*MATERIAL TO PROCESS:*
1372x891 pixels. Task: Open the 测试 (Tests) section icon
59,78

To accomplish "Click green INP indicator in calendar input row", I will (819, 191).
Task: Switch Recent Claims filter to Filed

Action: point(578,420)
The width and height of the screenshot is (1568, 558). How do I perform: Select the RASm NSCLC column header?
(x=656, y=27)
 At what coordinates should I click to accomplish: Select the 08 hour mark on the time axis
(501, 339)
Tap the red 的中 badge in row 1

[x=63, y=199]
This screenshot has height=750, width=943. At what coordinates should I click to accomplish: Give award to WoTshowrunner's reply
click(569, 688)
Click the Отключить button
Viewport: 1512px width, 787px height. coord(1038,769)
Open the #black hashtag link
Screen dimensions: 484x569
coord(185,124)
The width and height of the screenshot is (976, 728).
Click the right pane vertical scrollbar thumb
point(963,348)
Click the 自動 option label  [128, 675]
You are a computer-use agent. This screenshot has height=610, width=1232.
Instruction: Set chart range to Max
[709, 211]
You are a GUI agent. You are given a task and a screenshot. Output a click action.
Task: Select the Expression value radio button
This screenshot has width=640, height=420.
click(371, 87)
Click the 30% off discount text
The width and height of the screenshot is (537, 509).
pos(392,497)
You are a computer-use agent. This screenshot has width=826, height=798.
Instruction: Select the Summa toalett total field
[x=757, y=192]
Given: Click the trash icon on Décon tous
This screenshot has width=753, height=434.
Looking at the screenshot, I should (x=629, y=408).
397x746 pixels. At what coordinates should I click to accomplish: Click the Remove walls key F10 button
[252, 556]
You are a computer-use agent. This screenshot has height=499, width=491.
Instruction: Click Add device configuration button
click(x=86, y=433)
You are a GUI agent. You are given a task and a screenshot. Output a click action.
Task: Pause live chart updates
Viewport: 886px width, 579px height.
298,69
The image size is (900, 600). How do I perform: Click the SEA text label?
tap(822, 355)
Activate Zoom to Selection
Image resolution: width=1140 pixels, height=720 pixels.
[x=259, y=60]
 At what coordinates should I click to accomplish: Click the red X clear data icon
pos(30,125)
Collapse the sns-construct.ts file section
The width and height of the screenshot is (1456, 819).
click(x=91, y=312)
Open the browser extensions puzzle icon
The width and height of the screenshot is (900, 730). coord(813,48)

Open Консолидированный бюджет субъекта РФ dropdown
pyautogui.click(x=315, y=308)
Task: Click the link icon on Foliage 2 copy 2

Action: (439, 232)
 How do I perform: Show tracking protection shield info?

*AIM OF THE TASK:* Give the items starting at the line containing "Click the 自動" and ending at the line containing "[x=259, y=60]" as a two-column CSV with the columns instruction and answer. Use one row per item, put each field in quotes, and replace any line breaks with spaces.

*RESPONSE:*
instruction,answer
"Click the 自動 option label","[128, 675]"
"You are a computer-use agent. This screenshot has height=610, width=1232. Instruction: Set chart range to Max","[709, 211]"
"You are a GUI agent. You are given a task and a screenshot. Output a click action. Task: Select the Expression value radio button This screenshot has width=640, height=420.","click(371, 87)"
"Click the 30% off discount text The width and height of the screenshot is (537, 509).","pos(392,497)"
"You are a computer-use agent. This screenshot has width=826, height=798. Instruction: Select the Summa toalett total field","[x=757, y=192]"
"Given: Click the trash icon on Décon tous This screenshot has width=753, height=434.","Looking at the screenshot, I should (x=629, y=408)."
"397x746 pixels. At what coordinates should I click to accomplish: Click the Remove walls key F10 button","[252, 556]"
"You are a computer-use agent. This screenshot has height=499, width=491. Instruction: Click Add device configuration button","click(x=86, y=433)"
"You are a GUI agent. You are given a task and a screenshot. Output a click action. Task: Pause live chart updates Viewport: 886px width, 579px height.","298,69"
"The image size is (900, 600). How do I perform: Click the SEA text label?","tap(822, 355)"
"Activate Zoom to Selection Image resolution: width=1140 pixels, height=720 pixels.","[x=259, y=60]"